▶ Brief:
Collect every line in the material below that contains the word "agent", and copy each one in full.

## Start Extracted entries

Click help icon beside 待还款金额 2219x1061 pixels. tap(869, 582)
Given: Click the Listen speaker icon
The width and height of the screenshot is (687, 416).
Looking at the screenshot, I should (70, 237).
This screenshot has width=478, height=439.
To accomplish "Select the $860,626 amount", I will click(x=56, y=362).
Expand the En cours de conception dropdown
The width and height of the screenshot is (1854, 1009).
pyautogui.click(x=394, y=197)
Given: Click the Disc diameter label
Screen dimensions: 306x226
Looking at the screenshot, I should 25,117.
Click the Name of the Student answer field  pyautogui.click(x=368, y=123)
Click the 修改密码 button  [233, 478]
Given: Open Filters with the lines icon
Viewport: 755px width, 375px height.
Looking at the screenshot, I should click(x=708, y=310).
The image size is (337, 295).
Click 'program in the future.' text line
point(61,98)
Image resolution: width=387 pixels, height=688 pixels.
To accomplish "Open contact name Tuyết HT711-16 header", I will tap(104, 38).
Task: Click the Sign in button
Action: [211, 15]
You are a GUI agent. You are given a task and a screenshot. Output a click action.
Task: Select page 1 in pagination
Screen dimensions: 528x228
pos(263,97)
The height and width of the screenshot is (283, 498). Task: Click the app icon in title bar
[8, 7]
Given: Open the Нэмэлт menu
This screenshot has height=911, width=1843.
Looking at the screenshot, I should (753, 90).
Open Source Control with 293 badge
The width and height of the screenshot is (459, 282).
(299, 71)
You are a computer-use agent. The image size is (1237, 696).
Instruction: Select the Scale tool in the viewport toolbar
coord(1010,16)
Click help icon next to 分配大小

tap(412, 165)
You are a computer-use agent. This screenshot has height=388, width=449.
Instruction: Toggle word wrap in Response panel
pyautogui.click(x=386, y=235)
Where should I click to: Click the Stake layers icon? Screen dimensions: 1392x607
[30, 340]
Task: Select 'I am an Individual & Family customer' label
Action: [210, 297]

## End Extracted entries

▶ Solution:
You are a GUI agent. You are given a task and a screenshot. Output a click action.
You are a computer-use agent. The image size is (1237, 696).
You are a computer-use agent. This screenshot has height=388, width=449.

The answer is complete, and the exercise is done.